Date of Report (Date of earliest event reported): January 9, 2012


Commission File Number: 000-53311


Jayhawk Energy, Inc.

(Exact name of registrant as specified in its charter)


Colorado

(State or other jurisdiction of

incorporation or organization)

20-0990109

(I.R.S. Employer

Identification No.)

 

611 E. Sherman Ave., Coeur d’Alene, Idaho 83814

(Address of principal executive offices) (Zip Code)

 

208-667-1328

 (Registrant’s Telephone Number, Including Area Code)


 

Check the appropriate box below if the Form 8-K filing is intended to simultaneously satisfy the filing obligation of the registrant under any of the following provisions (see General Instruction A.2. below):

 

o    Written communications pursuant to Rule 425 under the Securities Act (17 CFR 230.425)

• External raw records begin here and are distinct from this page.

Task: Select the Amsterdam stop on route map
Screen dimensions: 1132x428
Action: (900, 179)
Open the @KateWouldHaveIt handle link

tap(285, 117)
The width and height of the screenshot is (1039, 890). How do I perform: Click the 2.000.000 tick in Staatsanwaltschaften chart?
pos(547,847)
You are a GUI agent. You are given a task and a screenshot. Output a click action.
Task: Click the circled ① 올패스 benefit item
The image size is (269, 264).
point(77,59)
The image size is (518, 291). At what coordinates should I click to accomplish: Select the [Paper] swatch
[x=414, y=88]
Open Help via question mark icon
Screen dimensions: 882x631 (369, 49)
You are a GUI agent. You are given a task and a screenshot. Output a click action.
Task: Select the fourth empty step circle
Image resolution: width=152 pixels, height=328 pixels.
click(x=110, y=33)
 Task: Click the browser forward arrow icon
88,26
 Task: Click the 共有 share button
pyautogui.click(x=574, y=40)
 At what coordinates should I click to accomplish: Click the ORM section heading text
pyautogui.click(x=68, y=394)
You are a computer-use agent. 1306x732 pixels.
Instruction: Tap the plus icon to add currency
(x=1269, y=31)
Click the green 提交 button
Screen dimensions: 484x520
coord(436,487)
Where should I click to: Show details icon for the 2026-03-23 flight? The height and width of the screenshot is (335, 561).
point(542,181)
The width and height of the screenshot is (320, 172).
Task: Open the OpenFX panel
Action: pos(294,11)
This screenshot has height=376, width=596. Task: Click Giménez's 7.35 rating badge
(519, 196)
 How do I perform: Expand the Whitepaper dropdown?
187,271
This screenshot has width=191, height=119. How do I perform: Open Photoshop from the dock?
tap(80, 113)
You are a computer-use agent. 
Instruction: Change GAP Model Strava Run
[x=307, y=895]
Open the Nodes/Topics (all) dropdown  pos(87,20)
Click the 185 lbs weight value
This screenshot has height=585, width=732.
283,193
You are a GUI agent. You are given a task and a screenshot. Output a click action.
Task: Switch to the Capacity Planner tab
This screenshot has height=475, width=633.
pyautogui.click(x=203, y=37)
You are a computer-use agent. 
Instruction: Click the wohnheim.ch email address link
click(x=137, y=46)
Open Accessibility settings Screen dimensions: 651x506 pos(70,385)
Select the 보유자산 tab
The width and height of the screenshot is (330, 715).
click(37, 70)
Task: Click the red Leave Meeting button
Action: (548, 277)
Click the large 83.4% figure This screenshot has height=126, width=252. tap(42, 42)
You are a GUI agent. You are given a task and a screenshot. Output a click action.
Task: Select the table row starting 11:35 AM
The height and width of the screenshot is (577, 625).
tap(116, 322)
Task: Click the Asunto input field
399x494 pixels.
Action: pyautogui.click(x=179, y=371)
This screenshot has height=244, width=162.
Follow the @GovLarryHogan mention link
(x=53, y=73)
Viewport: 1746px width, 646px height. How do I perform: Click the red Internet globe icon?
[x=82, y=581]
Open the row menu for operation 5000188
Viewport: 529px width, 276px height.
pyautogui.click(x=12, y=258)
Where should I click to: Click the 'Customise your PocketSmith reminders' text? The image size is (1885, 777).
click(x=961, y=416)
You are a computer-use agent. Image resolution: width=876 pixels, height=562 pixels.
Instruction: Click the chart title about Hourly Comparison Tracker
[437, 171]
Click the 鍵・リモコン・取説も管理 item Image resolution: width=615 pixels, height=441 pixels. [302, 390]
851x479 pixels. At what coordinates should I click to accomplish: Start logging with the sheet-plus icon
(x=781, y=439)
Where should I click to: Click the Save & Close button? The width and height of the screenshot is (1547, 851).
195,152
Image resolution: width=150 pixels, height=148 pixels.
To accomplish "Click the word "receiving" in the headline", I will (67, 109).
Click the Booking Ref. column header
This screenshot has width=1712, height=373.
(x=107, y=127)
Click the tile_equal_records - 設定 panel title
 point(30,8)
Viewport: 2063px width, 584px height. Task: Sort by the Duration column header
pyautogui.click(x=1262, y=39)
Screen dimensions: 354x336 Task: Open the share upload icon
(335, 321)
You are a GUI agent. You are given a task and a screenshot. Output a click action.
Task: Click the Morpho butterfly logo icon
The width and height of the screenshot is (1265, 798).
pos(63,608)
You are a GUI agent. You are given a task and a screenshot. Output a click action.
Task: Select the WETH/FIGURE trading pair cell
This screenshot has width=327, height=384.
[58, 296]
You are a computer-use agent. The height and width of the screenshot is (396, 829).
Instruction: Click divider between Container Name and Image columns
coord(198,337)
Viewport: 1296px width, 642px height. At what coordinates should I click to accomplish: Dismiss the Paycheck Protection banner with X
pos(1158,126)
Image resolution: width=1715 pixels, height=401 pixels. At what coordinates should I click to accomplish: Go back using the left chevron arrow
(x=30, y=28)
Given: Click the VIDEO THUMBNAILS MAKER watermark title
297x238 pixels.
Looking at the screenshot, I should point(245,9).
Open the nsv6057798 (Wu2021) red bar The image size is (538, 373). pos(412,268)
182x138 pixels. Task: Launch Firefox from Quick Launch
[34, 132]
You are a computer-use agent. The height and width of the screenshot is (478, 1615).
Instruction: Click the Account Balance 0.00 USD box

o    Soliciting material pursuant to Rule 14a-12 under the Exchange Act (17 CFR 240.14a-12)


o    Pre-commencement communications pursuant to Rule 14d-2(b) under the Exchange Act (17 CFR 240.14d-2(b))


o    Pre-commencement communications pursuant to Rule 13e-4(c) under the Exchange Act (17 CFR 240.13e-4(c))


  




  





Item 4.02  Non-Reliance on Previously Issued Financial Statements or a Related Audit Report or Completed Interim Review


Management has determined that the financial statements included in the quarterly and annual filings identified below contained errors related to: (1) derivative accounting related to warrants and convertible debt, and (2) accounting for non-proved properties leases.  The date Management made our determination, the reason for the determination, and our plan to remedy the errors is set forth below.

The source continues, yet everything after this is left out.